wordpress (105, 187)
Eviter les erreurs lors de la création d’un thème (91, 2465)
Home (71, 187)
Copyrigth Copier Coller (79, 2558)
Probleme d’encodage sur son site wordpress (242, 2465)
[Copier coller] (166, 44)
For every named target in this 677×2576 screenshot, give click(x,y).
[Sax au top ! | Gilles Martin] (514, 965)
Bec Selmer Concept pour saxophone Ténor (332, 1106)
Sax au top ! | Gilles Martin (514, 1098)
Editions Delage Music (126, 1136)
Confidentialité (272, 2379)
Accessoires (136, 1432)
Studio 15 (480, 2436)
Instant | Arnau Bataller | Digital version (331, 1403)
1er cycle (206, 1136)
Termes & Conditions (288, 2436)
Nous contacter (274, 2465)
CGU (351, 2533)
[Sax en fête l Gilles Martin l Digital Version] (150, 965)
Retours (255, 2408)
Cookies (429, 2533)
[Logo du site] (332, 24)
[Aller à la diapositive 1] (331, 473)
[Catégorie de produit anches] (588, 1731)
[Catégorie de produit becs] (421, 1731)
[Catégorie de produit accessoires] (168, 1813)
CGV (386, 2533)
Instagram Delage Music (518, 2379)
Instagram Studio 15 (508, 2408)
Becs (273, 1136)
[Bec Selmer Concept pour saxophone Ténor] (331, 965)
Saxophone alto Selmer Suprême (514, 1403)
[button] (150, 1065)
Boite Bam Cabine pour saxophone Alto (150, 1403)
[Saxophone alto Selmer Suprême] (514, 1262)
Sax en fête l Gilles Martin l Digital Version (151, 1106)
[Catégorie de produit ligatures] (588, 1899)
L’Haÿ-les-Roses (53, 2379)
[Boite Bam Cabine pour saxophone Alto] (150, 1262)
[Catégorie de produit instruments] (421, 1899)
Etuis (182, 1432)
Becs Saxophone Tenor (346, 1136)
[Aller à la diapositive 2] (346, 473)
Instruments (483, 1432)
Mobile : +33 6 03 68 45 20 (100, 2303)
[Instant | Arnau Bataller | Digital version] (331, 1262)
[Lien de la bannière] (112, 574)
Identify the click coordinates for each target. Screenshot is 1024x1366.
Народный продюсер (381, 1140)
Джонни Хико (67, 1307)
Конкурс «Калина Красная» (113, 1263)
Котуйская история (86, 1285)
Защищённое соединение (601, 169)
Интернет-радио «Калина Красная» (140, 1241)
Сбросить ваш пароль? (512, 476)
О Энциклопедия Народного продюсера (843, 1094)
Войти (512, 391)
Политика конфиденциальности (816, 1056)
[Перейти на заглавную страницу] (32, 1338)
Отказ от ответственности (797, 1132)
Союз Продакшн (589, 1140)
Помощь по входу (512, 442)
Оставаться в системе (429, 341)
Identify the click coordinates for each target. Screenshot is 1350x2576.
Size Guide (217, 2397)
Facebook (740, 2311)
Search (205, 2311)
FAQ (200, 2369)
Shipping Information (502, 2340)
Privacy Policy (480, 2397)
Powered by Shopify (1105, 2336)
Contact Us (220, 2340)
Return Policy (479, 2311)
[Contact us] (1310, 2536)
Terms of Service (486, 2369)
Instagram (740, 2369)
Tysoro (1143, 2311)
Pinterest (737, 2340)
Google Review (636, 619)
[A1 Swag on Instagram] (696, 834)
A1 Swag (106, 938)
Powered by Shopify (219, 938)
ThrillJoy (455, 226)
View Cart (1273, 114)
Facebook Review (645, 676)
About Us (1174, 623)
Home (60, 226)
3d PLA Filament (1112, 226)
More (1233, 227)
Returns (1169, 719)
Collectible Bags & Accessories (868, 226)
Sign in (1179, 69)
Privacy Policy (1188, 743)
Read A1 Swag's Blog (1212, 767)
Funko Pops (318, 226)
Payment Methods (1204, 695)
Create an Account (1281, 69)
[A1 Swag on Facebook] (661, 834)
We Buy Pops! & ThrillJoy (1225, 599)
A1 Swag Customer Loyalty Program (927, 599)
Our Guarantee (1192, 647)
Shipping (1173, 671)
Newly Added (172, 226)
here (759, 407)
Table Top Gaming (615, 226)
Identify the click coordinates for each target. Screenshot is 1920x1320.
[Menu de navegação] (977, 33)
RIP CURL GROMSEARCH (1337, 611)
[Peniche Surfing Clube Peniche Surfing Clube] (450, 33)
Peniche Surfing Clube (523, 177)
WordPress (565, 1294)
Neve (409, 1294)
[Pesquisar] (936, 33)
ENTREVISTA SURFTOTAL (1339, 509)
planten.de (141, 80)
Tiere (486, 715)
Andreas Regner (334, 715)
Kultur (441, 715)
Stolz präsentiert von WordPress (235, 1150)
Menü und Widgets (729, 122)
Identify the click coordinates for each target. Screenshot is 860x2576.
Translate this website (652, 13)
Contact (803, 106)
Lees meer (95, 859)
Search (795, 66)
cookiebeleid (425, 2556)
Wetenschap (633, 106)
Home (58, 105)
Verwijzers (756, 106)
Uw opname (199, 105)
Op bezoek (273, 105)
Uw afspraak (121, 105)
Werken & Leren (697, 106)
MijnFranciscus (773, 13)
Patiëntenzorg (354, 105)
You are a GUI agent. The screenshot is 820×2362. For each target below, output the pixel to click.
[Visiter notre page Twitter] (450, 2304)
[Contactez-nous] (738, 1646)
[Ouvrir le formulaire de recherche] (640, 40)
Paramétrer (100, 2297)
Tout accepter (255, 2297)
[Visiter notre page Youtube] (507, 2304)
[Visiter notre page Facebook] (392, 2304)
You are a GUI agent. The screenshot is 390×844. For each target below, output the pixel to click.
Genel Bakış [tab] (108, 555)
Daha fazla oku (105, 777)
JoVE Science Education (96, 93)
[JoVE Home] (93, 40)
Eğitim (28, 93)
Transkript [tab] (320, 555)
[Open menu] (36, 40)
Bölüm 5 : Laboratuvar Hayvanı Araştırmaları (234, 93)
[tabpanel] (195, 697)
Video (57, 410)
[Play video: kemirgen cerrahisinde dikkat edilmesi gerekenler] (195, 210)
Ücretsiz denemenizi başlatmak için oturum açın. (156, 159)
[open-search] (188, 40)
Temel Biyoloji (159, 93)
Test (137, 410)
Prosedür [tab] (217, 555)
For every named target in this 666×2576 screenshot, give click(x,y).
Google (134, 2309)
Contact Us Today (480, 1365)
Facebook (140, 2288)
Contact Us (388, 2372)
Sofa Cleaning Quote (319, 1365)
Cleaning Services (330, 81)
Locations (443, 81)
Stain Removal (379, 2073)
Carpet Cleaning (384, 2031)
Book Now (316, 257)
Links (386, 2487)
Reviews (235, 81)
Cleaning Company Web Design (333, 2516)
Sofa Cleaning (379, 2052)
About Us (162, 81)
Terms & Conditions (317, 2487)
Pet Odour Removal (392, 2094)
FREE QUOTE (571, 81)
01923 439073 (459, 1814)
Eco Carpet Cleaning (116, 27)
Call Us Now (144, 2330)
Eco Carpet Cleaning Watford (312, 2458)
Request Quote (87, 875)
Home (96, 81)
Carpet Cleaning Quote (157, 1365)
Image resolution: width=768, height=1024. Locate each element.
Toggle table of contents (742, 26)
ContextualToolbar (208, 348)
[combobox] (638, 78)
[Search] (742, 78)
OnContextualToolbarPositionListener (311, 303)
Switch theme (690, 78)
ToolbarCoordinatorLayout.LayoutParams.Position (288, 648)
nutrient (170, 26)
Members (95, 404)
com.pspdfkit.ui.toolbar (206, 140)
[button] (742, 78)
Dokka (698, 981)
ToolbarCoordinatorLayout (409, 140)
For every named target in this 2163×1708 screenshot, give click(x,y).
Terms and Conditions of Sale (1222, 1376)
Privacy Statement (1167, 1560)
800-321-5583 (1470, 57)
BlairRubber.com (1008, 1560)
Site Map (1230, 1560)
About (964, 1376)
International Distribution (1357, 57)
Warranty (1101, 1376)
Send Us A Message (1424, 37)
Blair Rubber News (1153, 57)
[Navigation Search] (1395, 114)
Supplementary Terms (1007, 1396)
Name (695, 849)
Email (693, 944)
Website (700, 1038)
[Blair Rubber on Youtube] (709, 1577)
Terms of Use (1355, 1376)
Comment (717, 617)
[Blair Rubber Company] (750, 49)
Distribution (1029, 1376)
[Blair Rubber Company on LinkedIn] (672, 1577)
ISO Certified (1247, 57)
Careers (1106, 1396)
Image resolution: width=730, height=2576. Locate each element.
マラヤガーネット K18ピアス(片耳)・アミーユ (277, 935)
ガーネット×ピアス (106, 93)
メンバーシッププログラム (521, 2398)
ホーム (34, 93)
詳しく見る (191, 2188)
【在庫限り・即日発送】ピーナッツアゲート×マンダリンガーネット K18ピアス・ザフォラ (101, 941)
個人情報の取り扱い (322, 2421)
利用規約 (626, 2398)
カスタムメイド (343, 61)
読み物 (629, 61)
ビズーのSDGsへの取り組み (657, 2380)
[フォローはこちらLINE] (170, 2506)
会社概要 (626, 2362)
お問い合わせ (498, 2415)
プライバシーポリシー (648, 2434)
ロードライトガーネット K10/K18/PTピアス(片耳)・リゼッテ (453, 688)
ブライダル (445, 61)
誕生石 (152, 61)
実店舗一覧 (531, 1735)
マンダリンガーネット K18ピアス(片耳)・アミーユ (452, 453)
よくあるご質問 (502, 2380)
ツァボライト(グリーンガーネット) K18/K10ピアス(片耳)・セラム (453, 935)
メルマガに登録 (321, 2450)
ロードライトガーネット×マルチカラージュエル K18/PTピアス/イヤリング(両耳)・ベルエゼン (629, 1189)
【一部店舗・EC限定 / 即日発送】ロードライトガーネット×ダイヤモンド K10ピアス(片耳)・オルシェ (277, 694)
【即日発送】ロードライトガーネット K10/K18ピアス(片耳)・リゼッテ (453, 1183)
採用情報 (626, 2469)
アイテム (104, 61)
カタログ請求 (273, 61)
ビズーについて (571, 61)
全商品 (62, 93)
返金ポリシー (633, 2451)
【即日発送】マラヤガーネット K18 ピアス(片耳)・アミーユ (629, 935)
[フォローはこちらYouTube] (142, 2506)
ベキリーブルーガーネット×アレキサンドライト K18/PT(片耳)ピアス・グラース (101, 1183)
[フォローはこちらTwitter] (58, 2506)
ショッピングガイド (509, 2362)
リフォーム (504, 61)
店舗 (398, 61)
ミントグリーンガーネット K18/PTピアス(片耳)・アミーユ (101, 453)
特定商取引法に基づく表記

Activity:
From the data above, output only the lines between the line containing "Image resolution: width=768, height=1024." and the line containing "ToolbarCoordinatorLayout.LayoutParams.Position (288, 648)", inclusive, exactly as written.

Written solution:
Image resolution: width=768, height=1024. Locate each element.
Toggle table of contents (742, 26)
ContextualToolbar (208, 348)
[combobox] (638, 78)
[Search] (742, 78)
OnContextualToolbarPositionListener (311, 303)
Switch theme (690, 78)
ToolbarCoordinatorLayout.LayoutParams.Position (288, 648)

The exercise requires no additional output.